Just read between the lines...

Red Text is the real story hiding between the lines.
Violet Text is a notable quote from a specific blogger.
Blue Text is my own personal commentary.
Gold Text is a link to the original sources.

One word of advice I would offer to everyone who reads this blog;

....Each and every day, take just a moment of your precious time to pray for Peace and Justice.

Sunday, May 18, 2008

World’s Poor Pay Price as Crop Research Is Cut

from the New York Times
By KEITH BRADSHER and ANDREW MARTIN
Published: May 18, 2008
LOS BAÑOS, Philippines — The brown plant hopper, an insect no bigger than a gnat, is multiplying by the billions and chewing through rice paddies in East Asia, threatening the diets of many poor people.
The damage to rice crops, occurring at a time of scarcity and high prices, could have been prevented. Researchers at the International Rice Research Institute here say that they know how to create rice varieties resistant to the insects but that budget cuts have prevented them from doing so.
This is a stark example of the many problems that are coming to light in the world’s agricultural system. Experts say that during the food surpluses of recent decades, governments and development agencies lost focus on the importance of helping poor countries improve their agriculture.
The budgets of institutions that delivered the world from famine in the 1970s, including the rice institute, have stagnated or fallen, even as the problems they were trying to solve became harder.
(Unlimited no-bid billions for war, as the world's poor starve?)
“People felt that the world food crisis was solved, that food security was no longer an issue, and it really fell off the agenda,” said Robert S. Zeigler, the director general of the rice institute.
Vital research programs have been slashed. At the rice institute, scientists have identified 14 genetic traits that could help rice plants survive the plant hopper, which sucks the juices out of young plants while infecting them with viruses. But the scientists have had no money to breed these traits into the world’s most widely used rice varieties. (Maybe, like the oil industry has monopolized and engineered their market, this is all being done by design to make the world's billionaires even more wealthy?)
The institute is the world’s main repository of rice seeds as well as genetic and other information about rice, the crop that feeds nearly half the world’s people.

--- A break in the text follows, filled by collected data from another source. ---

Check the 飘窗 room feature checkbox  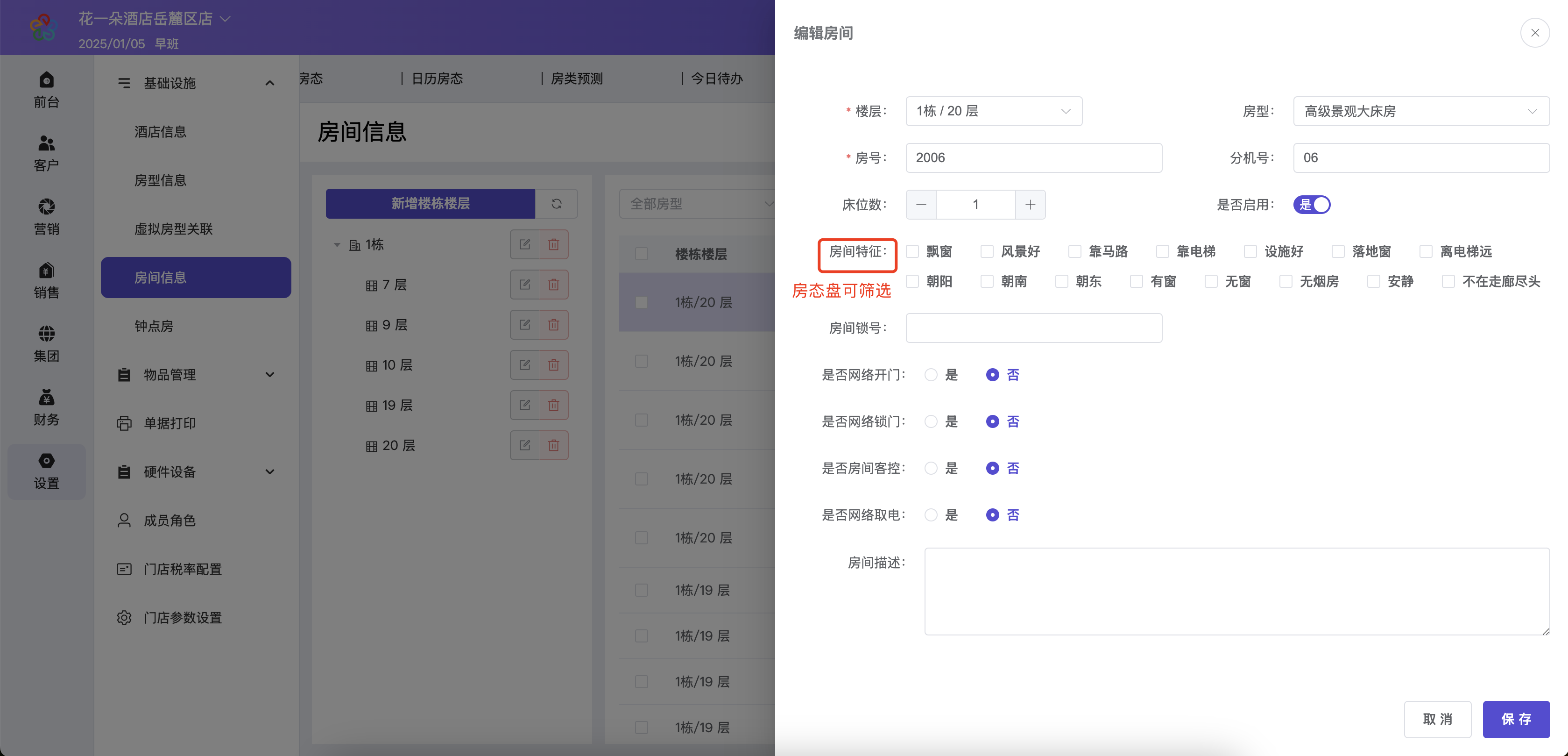coord(912,251)
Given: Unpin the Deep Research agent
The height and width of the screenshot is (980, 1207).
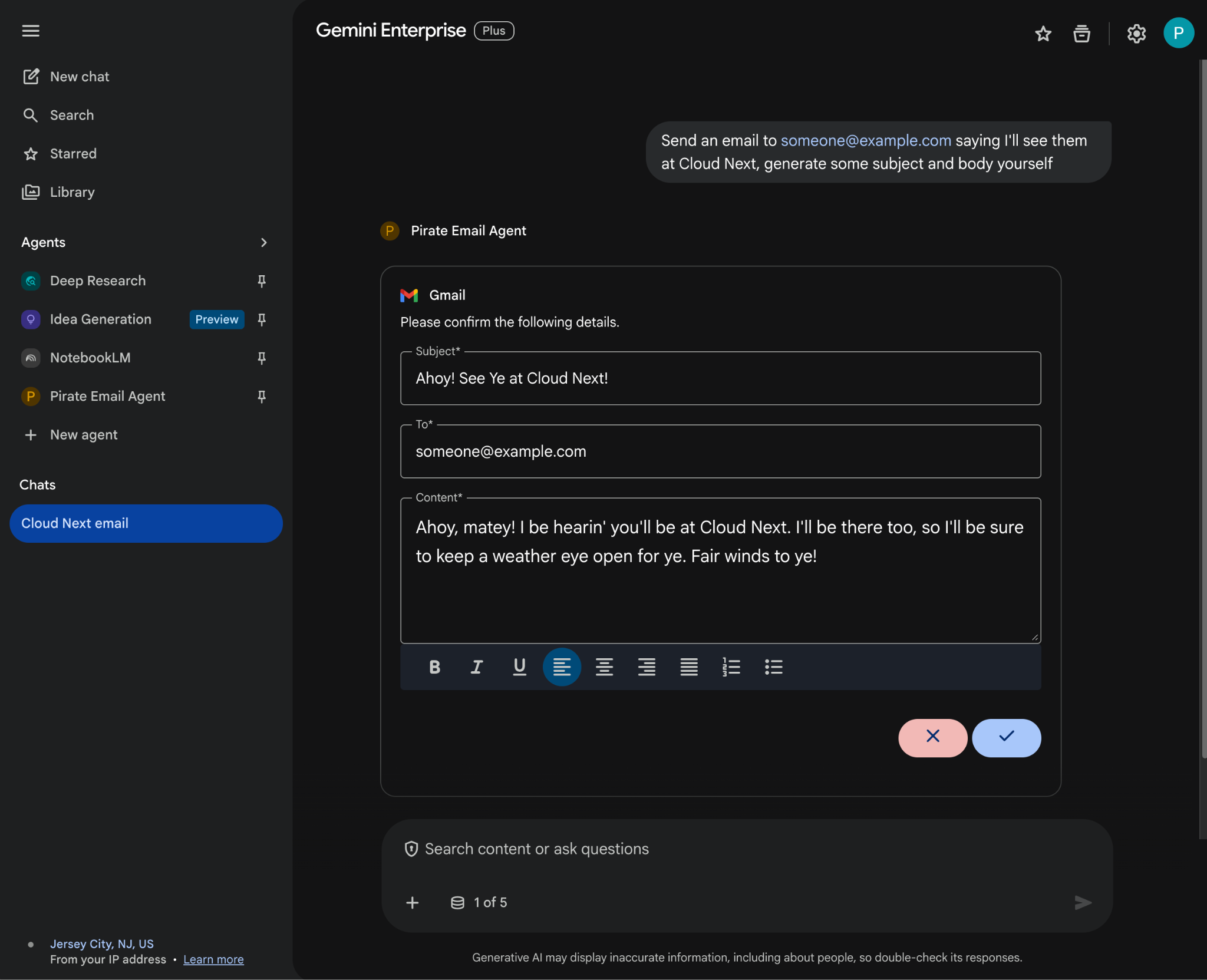Looking at the screenshot, I should [x=262, y=281].
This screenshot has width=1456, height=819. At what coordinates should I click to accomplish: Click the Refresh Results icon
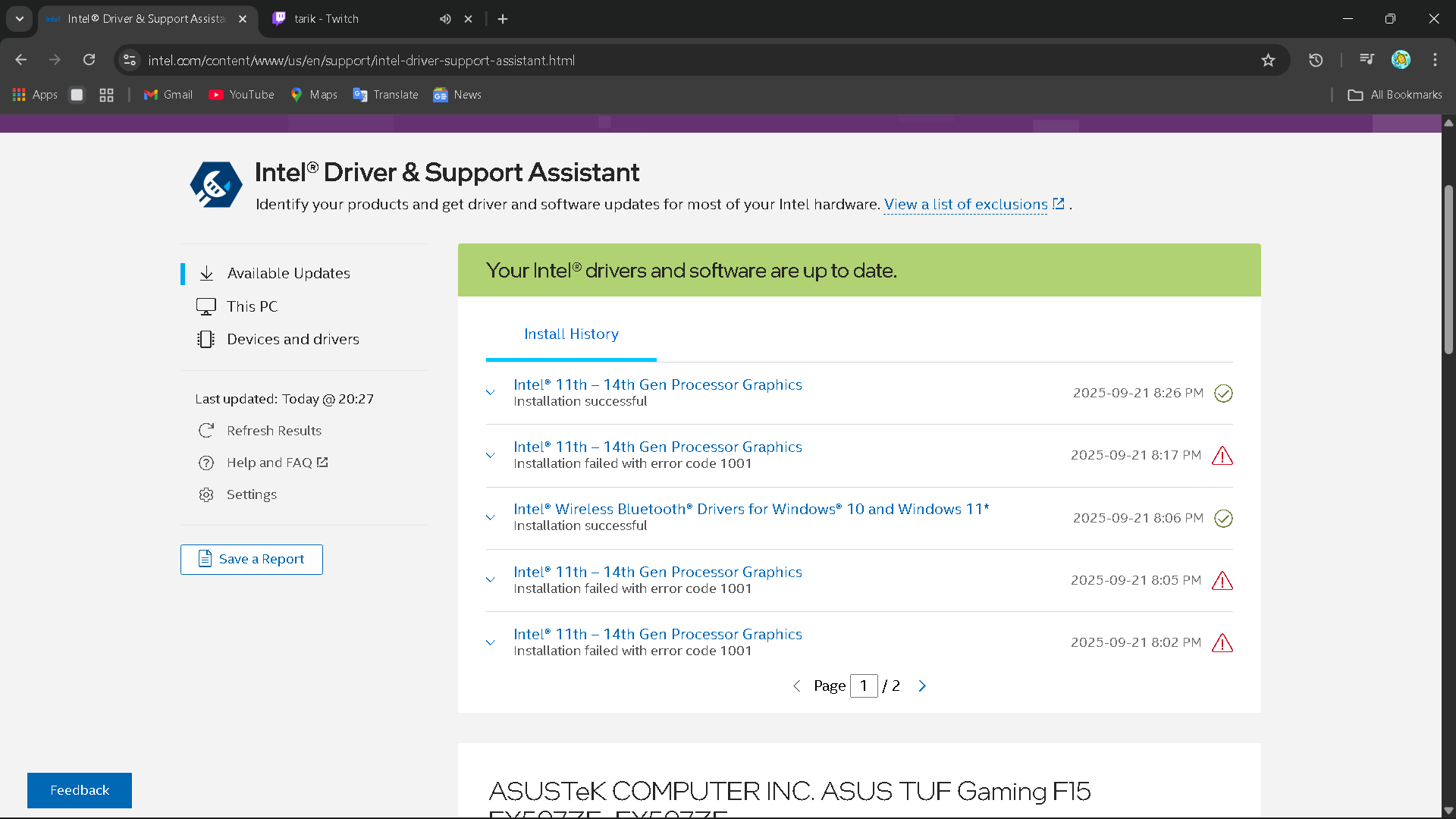[x=206, y=431]
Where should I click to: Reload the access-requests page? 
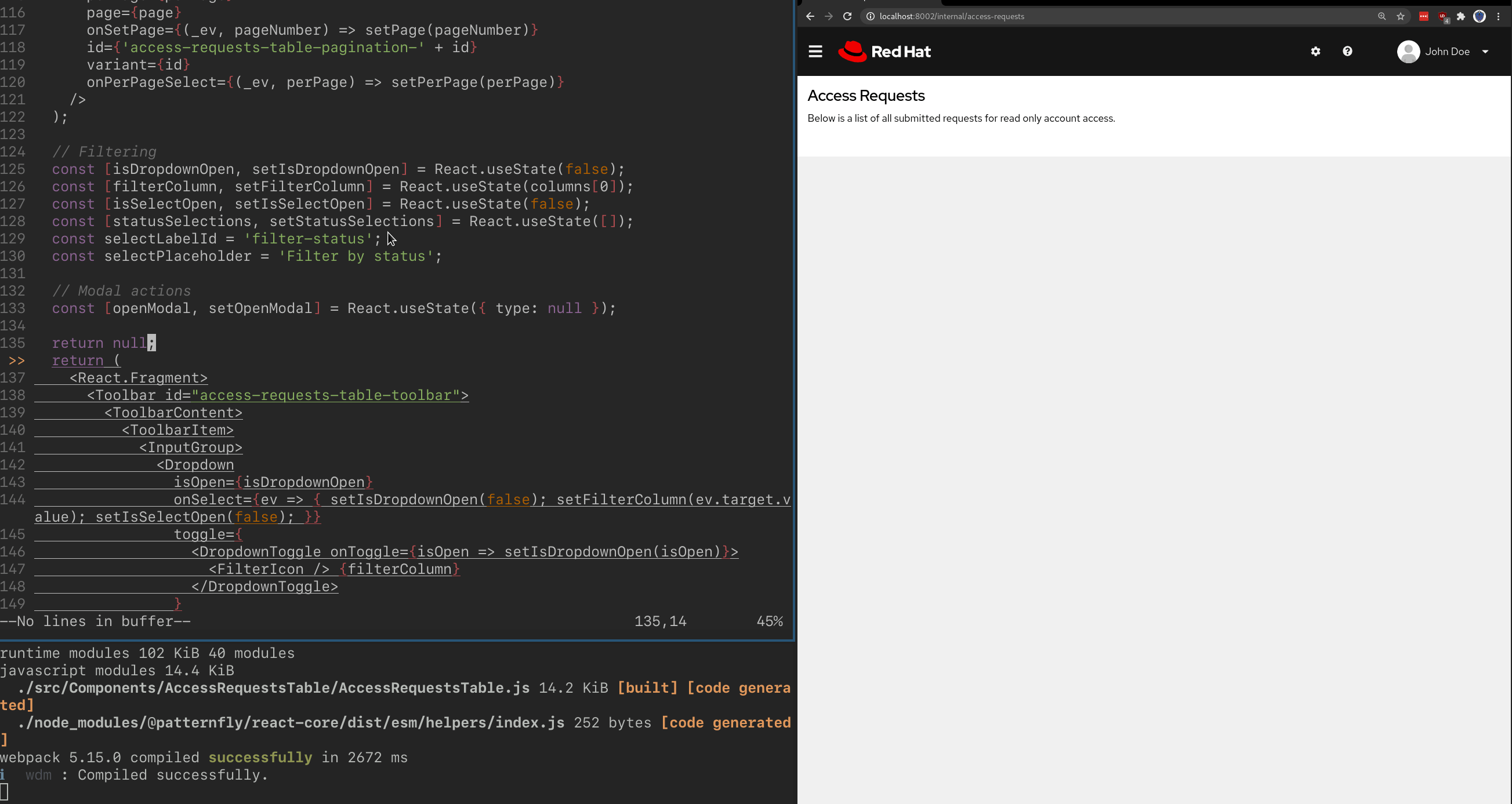(x=847, y=16)
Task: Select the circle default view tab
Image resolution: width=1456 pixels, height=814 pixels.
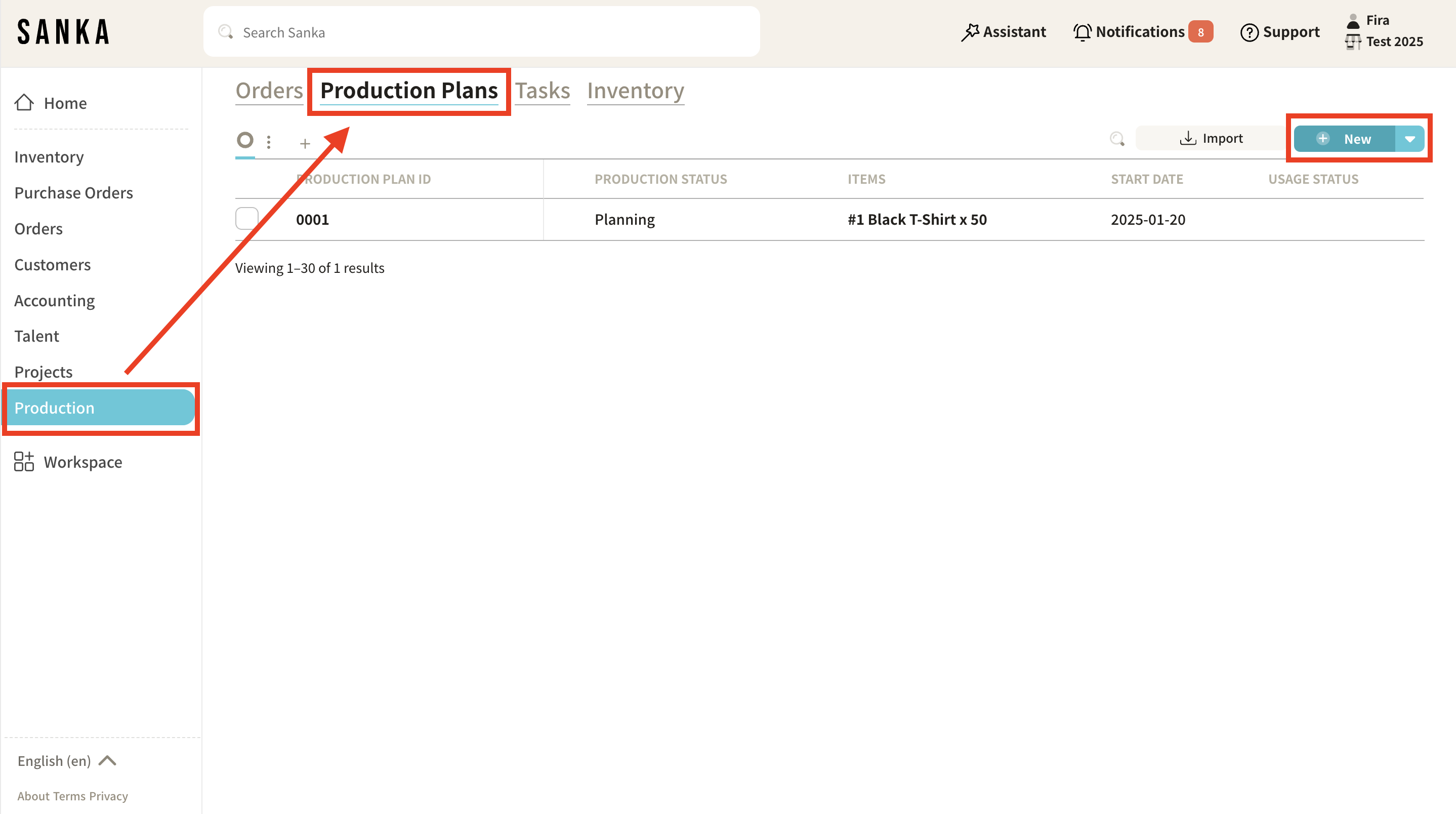Action: tap(245, 140)
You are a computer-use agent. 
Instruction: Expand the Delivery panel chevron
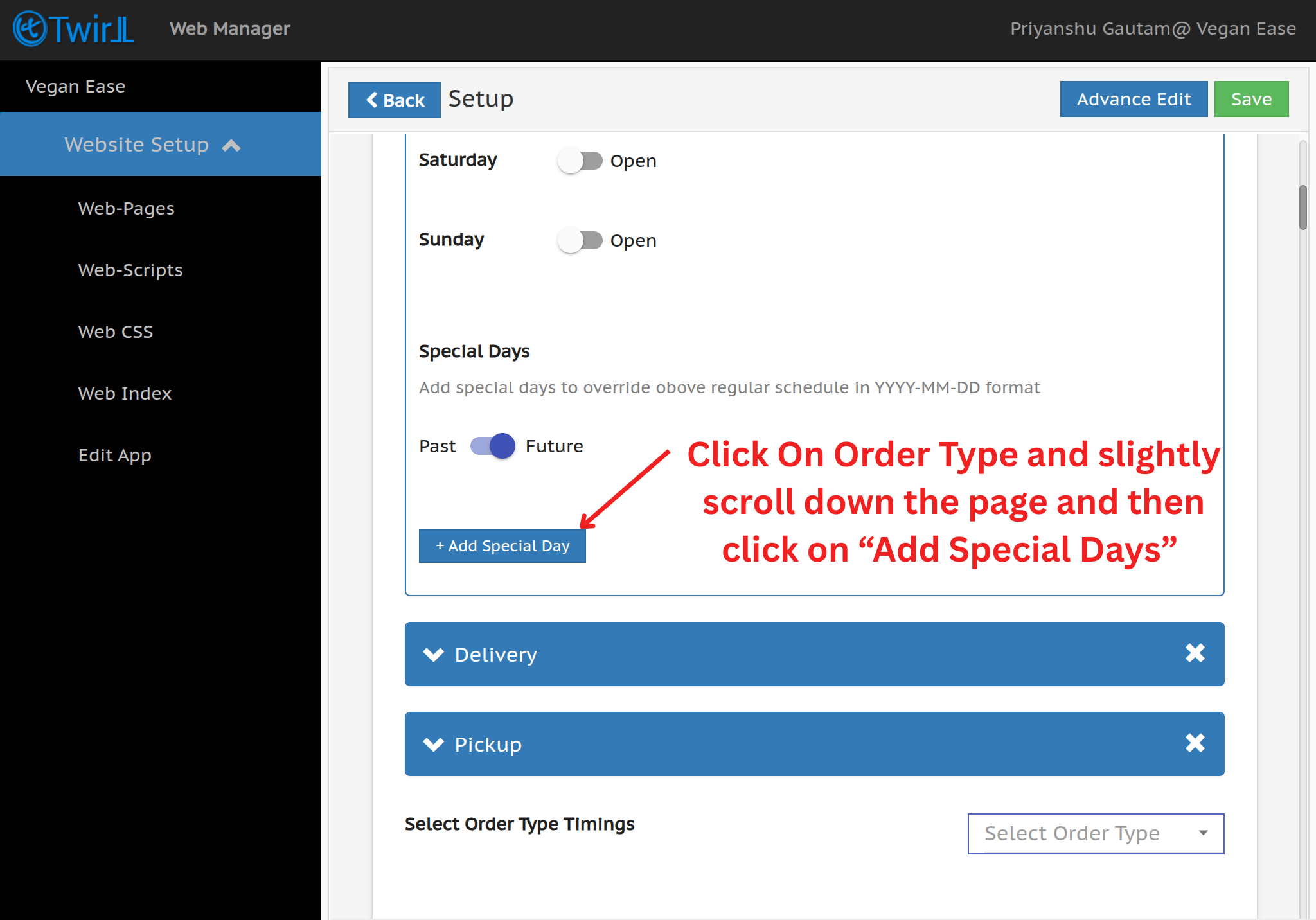[434, 655]
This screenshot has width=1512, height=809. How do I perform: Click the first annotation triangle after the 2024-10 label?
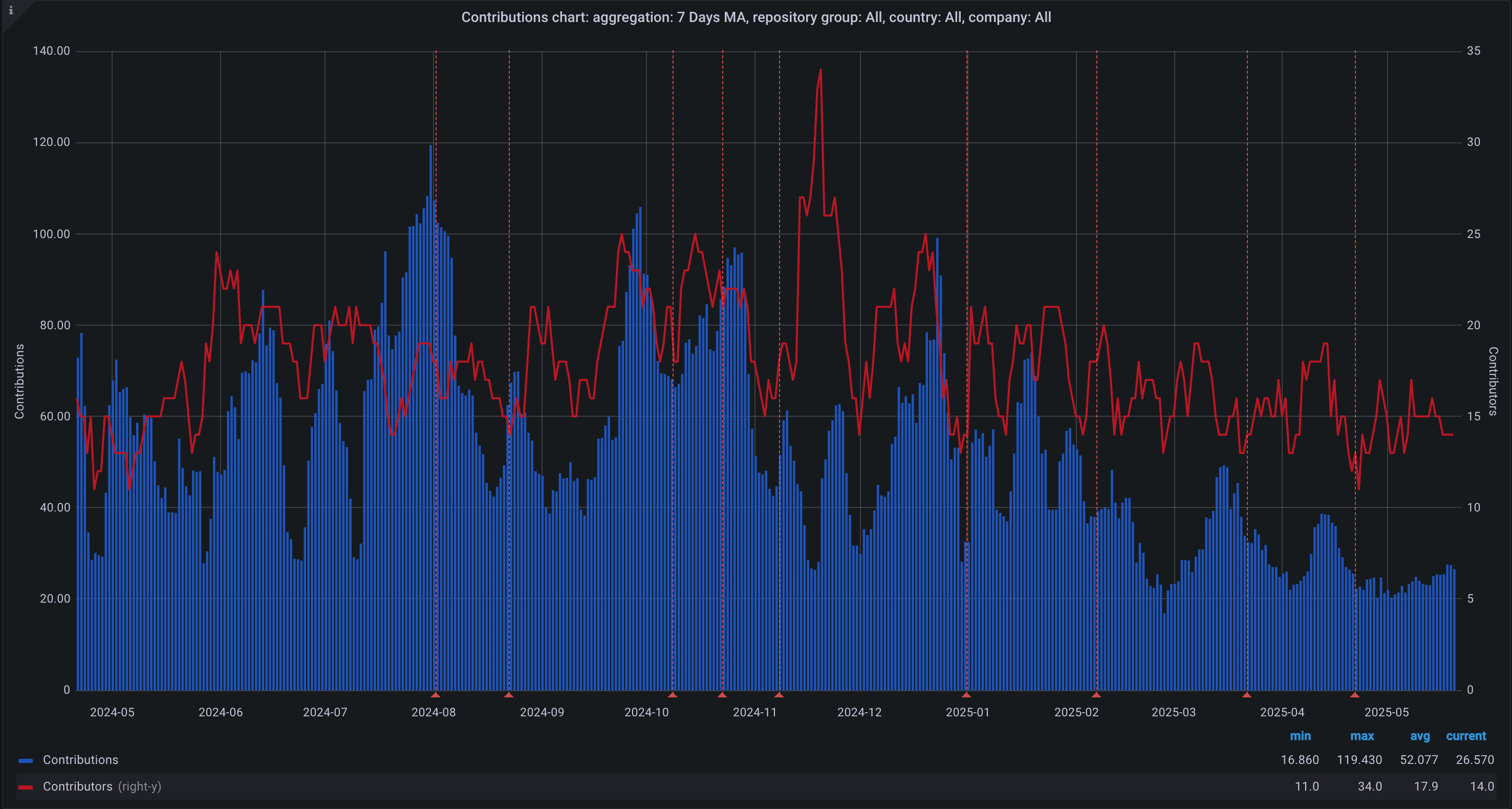pos(673,694)
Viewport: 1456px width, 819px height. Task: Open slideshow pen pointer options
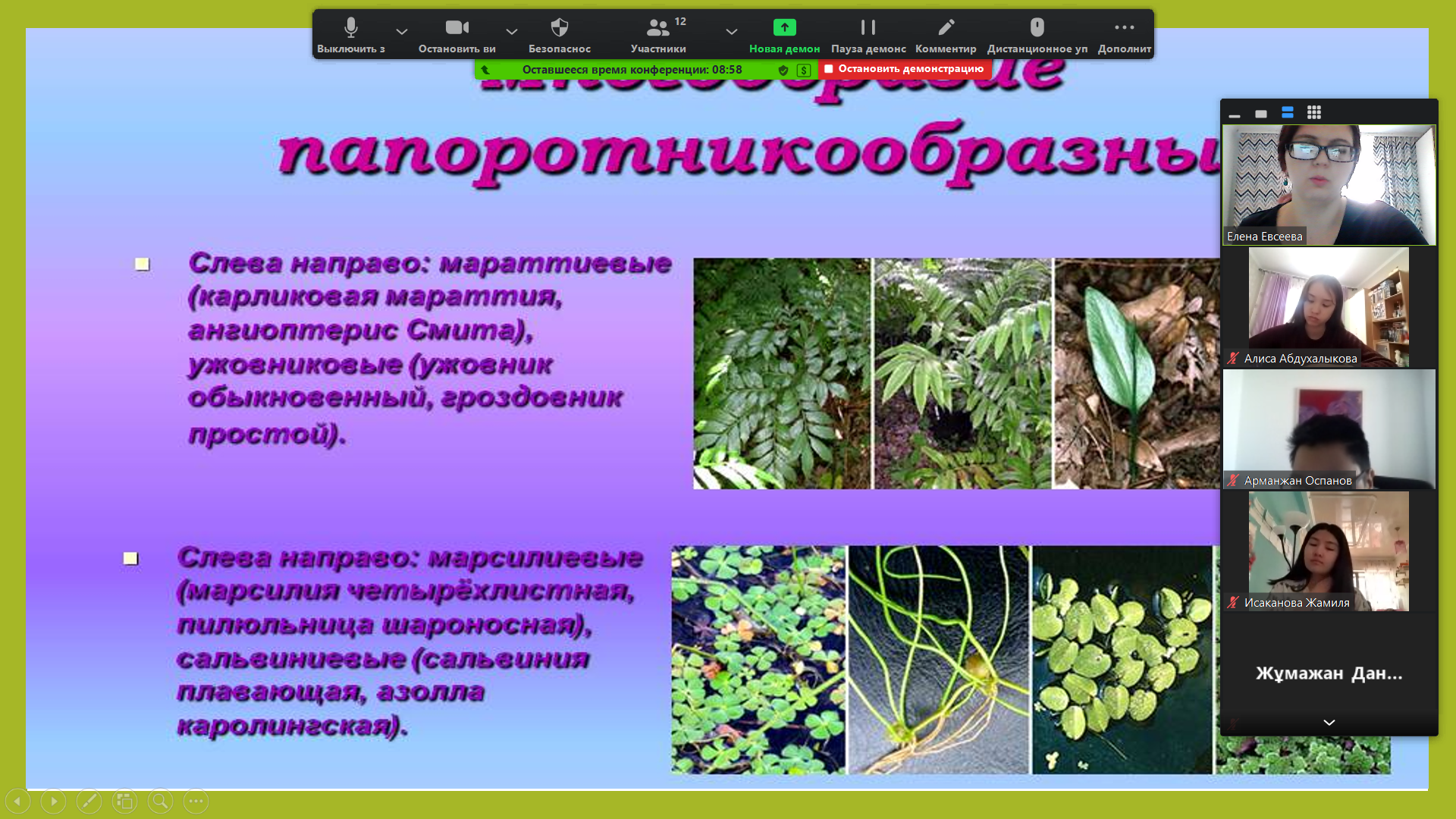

But nowadays at the International Rice Research Institute, greenhouses have peeling paint and holes in their screens and walls. Hallways are dotted with empty offices. In the 1980s, the institute employed five entomologists, or insect experts, overseeing a staff of 200. Now it has one entomologist with a staff of eight.
“We’ve had an exodus here,” said Yvette Naredo, an assistant geneticist.
Similar troubles plague other centers in Asia, Africa and Latin America that work on crop productivity in poor countries. Agricultural experts have complained about the flagging efforts for years and warned of the risks.